WHAT YOU HAVE TO DO:
In the lines running from the one with "Task: Pick the capacitor symbol for C5" up to and including the one with "Action: pyautogui.click(x=306, y=78)", swap "capacitor symbol" for "capacitor icon" and reproduce those lines with nothing else altered.

Stored items:

* start *

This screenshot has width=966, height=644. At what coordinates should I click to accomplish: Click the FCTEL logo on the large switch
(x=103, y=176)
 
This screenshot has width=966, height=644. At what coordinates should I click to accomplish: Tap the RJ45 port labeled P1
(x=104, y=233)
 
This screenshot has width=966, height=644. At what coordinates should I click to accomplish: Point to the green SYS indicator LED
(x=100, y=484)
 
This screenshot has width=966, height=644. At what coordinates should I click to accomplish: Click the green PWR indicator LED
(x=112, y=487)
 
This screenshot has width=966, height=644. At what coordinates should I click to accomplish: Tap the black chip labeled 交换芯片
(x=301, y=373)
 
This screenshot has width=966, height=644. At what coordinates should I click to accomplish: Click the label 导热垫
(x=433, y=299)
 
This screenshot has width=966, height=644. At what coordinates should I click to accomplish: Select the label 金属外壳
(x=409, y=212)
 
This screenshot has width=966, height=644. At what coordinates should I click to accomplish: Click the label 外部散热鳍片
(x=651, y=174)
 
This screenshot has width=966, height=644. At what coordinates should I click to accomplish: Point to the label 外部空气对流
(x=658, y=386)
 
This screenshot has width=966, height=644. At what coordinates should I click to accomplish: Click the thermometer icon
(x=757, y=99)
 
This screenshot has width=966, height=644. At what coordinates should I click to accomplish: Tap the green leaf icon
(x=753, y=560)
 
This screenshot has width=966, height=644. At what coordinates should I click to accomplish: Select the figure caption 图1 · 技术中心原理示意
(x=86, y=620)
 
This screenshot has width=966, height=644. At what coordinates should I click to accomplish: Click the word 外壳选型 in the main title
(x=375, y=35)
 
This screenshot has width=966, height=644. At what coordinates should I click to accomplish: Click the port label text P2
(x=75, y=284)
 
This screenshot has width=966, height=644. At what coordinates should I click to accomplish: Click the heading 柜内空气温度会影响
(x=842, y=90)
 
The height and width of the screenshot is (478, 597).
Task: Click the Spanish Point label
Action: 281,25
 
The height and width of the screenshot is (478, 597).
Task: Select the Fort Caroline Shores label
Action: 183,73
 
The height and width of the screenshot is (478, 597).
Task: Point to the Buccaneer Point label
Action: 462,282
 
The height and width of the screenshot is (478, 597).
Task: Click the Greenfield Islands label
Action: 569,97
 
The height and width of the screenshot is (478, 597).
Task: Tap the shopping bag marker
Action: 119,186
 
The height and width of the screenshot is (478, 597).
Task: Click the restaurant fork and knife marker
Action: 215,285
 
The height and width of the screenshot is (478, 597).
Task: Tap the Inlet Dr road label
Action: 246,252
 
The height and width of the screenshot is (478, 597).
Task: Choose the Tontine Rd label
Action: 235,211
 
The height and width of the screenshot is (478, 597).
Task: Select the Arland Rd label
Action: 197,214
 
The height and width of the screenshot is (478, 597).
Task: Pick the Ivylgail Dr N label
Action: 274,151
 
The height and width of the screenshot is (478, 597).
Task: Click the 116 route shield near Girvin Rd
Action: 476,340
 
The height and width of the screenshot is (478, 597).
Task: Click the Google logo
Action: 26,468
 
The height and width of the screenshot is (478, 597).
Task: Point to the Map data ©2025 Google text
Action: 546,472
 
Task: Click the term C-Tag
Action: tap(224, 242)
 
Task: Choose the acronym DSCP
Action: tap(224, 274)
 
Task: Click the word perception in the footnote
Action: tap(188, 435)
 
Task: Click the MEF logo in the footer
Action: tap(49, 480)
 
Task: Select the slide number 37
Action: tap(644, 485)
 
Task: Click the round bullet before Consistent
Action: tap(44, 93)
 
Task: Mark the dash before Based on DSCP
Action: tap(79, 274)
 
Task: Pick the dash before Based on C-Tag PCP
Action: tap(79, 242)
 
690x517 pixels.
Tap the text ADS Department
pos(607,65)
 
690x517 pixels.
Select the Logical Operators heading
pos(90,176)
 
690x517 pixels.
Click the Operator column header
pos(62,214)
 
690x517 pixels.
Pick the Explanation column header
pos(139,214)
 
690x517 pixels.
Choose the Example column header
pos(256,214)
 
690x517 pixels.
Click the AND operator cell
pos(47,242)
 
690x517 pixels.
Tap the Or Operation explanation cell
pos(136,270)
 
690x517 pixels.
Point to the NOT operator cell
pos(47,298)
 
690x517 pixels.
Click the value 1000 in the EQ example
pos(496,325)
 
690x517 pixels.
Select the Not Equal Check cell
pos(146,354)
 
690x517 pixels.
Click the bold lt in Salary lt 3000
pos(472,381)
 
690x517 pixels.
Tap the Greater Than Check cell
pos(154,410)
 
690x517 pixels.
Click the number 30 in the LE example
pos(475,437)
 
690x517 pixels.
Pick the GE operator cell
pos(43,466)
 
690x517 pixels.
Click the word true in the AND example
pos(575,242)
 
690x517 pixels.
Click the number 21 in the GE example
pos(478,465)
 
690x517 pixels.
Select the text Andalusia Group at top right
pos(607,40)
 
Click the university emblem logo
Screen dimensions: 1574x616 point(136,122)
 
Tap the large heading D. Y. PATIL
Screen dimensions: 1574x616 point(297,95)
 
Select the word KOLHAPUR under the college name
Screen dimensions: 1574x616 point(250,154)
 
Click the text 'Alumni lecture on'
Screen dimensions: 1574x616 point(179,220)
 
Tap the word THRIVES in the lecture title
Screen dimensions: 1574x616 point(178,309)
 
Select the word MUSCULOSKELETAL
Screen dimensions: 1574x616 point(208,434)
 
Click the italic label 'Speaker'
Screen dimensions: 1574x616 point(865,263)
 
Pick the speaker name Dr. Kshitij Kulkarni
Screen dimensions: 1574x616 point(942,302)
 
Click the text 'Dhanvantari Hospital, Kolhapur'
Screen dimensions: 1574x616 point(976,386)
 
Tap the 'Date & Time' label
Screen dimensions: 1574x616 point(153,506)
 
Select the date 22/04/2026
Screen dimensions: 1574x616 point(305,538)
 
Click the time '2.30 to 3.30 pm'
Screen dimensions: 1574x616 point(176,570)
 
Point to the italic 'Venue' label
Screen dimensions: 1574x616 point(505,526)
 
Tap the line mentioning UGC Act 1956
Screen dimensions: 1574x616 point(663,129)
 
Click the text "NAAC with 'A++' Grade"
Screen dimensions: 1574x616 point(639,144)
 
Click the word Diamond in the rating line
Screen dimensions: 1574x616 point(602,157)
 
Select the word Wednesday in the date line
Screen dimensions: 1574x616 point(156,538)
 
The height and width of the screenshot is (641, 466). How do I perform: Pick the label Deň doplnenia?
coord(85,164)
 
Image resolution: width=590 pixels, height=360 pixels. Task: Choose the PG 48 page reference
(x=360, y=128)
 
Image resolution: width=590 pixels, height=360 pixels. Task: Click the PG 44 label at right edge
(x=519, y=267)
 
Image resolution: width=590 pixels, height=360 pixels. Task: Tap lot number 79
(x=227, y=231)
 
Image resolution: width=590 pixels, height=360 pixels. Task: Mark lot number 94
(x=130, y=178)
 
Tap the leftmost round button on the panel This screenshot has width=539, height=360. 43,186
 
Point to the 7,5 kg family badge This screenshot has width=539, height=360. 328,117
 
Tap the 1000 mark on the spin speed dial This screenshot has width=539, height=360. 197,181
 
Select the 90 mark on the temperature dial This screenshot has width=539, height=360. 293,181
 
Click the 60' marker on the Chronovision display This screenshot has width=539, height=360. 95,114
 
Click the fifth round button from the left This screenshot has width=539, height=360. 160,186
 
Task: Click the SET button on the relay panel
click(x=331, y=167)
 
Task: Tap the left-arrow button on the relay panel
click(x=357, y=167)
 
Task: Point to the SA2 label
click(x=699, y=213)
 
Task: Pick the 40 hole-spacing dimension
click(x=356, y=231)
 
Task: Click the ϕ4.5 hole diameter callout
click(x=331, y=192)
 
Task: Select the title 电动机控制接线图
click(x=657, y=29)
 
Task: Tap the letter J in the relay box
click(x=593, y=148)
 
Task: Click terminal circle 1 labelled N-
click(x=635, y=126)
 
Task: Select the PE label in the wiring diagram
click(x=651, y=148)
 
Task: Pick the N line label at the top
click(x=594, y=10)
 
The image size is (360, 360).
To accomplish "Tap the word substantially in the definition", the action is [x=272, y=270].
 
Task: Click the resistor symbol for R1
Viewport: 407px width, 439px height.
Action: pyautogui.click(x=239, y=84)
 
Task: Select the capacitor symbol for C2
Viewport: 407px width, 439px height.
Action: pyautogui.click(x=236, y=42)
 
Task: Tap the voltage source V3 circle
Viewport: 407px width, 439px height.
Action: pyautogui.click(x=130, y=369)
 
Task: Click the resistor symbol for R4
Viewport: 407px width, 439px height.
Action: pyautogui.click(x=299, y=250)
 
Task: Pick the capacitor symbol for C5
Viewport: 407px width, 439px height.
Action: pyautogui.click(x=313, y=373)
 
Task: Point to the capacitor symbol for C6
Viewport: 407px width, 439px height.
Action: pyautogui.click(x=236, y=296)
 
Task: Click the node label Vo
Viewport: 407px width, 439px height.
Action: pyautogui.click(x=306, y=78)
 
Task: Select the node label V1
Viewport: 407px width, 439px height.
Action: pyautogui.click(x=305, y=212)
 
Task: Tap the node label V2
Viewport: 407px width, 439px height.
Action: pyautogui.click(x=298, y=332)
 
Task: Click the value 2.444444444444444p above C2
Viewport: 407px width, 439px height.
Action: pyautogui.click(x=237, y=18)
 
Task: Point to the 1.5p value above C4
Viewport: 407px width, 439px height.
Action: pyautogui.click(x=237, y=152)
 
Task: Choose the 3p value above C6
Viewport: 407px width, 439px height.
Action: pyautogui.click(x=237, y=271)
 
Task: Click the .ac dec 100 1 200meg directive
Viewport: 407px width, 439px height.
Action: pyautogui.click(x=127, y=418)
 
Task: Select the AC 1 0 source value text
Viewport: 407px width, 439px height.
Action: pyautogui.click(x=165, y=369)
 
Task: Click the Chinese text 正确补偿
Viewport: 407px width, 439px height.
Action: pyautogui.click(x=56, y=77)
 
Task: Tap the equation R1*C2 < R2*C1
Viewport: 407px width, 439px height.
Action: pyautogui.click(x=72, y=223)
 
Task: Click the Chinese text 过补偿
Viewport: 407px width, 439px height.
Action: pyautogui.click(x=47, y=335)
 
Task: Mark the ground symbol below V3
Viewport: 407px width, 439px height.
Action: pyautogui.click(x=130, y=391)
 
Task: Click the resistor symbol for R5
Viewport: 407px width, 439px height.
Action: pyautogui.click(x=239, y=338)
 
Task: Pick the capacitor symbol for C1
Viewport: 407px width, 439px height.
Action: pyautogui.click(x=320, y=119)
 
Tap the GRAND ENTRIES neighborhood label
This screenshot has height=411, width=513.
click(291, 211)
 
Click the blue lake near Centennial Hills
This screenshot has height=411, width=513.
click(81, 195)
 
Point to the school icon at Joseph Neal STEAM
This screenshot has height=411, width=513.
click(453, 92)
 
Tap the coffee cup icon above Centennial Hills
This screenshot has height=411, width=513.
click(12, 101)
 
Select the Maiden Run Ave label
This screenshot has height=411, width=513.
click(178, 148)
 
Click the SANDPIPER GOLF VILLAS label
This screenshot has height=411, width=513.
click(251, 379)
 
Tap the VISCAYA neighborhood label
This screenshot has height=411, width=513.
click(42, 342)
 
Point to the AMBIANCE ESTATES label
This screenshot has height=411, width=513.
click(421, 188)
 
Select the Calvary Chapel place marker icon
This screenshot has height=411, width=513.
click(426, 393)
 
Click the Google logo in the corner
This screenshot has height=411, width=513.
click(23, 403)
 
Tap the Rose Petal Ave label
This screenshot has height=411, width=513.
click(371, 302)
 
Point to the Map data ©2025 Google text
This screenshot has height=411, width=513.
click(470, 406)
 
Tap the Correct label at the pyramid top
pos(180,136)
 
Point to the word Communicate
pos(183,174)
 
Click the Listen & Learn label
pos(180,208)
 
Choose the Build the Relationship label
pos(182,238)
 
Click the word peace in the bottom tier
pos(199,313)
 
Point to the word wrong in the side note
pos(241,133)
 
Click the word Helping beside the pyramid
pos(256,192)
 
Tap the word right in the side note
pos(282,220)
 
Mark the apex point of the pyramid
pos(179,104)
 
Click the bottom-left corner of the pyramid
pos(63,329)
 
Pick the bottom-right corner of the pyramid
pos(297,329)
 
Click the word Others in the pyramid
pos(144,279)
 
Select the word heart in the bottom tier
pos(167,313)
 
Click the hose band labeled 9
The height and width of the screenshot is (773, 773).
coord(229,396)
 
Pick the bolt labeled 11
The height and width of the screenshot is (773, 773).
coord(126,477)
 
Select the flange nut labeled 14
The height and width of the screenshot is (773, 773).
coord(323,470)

* end *

CORRECT RESPONSE:
Task: Pick the capacitor icon for C5
Viewport: 407px width, 439px height.
Action: pyautogui.click(x=313, y=373)
 
Task: Point to the capacitor icon for C6
Viewport: 407px width, 439px height.
Action: pyautogui.click(x=236, y=296)
 
Task: Click the node label Vo
Viewport: 407px width, 439px height.
Action: pyautogui.click(x=306, y=78)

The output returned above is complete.